> _Exercise task_
Copy out the records below word for word, beginning with the line that contains "the Share label" and continuing through the final line of the records.

> _Record excerpts_
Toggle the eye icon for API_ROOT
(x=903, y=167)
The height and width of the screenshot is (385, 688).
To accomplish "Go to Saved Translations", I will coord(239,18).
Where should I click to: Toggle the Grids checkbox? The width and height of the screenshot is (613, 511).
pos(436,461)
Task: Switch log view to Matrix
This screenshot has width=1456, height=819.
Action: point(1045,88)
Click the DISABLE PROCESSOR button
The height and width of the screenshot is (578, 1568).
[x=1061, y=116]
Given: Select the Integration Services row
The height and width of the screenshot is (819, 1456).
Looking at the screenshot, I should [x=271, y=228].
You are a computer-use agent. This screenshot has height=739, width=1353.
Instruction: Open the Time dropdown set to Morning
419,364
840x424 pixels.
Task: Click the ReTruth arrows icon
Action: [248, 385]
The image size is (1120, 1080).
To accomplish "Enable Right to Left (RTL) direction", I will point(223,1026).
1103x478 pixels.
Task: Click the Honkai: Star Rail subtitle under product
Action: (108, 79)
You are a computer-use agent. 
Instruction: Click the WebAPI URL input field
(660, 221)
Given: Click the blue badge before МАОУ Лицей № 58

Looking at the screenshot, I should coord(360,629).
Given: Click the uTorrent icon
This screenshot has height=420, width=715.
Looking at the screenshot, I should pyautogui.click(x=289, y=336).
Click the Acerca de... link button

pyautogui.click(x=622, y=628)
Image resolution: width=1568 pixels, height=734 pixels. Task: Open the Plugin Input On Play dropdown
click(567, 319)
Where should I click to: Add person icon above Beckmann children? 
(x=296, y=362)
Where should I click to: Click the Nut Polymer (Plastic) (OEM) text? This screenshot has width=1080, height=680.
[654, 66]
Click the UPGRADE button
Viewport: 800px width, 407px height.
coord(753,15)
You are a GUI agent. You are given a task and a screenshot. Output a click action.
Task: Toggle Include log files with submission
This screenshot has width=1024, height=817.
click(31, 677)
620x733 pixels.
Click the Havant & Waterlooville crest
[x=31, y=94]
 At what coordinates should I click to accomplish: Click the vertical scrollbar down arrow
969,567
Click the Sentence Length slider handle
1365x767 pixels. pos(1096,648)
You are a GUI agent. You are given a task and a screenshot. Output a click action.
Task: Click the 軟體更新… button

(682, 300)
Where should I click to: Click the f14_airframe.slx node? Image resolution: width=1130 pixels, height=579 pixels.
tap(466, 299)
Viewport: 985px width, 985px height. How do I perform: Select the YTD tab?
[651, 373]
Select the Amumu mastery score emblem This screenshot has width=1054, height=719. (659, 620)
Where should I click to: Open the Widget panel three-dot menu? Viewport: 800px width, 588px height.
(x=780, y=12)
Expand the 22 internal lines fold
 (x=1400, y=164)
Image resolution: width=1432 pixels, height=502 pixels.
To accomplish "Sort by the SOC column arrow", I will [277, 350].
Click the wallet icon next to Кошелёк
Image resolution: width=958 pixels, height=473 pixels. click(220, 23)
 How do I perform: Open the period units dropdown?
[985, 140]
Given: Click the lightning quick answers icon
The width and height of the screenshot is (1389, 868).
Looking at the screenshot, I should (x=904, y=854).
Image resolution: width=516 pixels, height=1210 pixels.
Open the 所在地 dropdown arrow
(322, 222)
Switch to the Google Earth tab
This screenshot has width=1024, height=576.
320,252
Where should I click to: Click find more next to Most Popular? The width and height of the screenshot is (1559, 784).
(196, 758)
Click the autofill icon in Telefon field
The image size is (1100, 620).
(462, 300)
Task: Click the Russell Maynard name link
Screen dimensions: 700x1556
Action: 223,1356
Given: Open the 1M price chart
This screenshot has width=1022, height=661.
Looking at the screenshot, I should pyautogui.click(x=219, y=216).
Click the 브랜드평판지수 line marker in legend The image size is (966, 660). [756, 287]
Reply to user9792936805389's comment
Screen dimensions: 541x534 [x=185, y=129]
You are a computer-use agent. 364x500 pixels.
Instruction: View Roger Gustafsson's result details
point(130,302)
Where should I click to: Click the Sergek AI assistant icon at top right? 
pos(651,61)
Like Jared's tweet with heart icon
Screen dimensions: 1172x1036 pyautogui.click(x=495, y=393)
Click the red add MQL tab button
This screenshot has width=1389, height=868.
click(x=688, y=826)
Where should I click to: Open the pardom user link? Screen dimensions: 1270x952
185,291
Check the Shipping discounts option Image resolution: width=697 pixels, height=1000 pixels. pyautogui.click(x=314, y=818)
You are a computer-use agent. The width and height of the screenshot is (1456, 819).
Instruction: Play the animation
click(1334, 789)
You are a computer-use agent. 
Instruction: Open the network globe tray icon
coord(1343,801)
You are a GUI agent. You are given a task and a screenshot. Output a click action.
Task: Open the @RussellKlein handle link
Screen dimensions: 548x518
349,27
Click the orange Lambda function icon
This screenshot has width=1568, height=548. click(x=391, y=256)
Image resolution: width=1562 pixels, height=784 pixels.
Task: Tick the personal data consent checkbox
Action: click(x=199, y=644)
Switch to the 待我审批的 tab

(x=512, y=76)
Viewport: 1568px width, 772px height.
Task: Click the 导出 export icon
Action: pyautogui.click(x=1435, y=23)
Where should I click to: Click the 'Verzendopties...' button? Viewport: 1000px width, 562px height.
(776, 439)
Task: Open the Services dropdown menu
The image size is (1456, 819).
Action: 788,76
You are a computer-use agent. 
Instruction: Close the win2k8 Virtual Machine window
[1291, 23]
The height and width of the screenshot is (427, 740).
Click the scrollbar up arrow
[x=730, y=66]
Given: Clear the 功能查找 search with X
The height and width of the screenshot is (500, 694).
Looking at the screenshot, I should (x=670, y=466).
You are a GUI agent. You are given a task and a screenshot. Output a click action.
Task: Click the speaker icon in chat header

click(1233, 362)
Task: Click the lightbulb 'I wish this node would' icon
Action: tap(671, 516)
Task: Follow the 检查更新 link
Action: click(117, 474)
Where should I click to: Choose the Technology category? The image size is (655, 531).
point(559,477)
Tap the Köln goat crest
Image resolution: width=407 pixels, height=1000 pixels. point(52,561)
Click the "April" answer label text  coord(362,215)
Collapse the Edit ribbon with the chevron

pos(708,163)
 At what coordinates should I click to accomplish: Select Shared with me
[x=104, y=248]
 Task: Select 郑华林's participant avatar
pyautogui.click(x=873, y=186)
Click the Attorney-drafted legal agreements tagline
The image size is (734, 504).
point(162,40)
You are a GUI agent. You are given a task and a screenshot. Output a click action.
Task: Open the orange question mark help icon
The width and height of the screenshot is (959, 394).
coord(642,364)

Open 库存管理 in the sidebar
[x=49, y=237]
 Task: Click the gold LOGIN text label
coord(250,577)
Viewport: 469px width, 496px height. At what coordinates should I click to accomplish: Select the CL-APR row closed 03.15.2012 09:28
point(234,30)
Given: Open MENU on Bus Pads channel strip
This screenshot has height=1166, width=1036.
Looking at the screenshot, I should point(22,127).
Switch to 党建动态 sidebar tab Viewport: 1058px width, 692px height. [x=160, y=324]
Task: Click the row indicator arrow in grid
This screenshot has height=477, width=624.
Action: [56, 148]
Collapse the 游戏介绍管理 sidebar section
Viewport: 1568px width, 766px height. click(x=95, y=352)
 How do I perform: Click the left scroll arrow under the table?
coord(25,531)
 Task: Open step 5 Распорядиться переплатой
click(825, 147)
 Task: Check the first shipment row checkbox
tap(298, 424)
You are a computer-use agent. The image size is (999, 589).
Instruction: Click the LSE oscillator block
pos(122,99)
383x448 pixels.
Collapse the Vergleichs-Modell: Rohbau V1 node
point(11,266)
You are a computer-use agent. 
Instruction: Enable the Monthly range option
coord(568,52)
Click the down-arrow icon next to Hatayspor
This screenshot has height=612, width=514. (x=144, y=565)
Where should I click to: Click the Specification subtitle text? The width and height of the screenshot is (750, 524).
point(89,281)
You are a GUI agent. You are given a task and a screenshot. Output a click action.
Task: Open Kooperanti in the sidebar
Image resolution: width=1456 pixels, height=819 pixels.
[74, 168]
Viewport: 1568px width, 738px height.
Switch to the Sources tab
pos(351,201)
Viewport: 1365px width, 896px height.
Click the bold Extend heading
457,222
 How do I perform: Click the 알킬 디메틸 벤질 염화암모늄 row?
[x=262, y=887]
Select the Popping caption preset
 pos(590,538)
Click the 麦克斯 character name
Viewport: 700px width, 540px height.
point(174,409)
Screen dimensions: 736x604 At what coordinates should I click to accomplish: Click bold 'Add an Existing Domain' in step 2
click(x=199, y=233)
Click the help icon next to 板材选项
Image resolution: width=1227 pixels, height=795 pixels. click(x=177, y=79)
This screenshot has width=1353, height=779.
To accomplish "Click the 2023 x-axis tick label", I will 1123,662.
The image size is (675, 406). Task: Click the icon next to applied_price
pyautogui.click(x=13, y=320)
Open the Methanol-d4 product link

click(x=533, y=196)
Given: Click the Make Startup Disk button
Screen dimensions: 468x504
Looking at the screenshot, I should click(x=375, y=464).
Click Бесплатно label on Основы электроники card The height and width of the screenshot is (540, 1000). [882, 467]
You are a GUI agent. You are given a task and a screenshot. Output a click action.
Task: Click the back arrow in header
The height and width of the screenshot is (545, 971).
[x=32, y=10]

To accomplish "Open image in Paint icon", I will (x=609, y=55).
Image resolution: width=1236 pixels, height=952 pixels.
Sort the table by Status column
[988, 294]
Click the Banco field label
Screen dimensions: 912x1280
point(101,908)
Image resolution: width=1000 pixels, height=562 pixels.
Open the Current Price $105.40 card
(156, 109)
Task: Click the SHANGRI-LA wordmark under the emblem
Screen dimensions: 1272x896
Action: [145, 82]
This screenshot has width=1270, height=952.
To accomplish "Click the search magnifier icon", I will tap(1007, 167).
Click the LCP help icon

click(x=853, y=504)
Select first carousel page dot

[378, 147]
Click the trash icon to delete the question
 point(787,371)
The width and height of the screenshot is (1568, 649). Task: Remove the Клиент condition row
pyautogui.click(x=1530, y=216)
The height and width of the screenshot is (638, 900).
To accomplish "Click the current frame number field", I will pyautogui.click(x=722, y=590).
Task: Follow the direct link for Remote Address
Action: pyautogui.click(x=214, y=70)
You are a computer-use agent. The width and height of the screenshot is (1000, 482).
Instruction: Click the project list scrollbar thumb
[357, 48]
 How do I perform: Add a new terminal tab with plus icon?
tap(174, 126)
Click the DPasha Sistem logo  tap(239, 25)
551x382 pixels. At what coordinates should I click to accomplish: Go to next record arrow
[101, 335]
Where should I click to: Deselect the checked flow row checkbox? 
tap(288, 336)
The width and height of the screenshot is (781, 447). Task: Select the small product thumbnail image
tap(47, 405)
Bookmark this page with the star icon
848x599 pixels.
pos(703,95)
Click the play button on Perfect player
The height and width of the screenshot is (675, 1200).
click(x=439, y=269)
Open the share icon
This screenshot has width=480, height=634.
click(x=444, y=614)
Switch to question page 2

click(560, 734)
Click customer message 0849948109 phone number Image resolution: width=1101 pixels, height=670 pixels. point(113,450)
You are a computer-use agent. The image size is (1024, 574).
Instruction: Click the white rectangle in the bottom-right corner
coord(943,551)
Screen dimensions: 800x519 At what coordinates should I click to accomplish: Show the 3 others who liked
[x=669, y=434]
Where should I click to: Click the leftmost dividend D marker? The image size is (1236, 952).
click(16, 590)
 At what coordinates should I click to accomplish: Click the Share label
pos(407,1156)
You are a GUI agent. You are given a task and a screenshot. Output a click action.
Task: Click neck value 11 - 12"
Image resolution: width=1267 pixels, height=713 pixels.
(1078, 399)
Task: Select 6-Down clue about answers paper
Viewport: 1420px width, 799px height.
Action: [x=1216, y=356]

> _Answer below_
 At what coordinates should I click to accomplish: Click the Share label
pos(407,1156)
You are a GUI agent. You are given a task and a screenshot. Output a click action.
Task: Click neck value 11 - 12"
Image resolution: width=1267 pixels, height=713 pixels.
(1078, 399)
Task: Select 6-Down clue about answers paper
Viewport: 1420px width, 799px height.
Action: [x=1216, y=356]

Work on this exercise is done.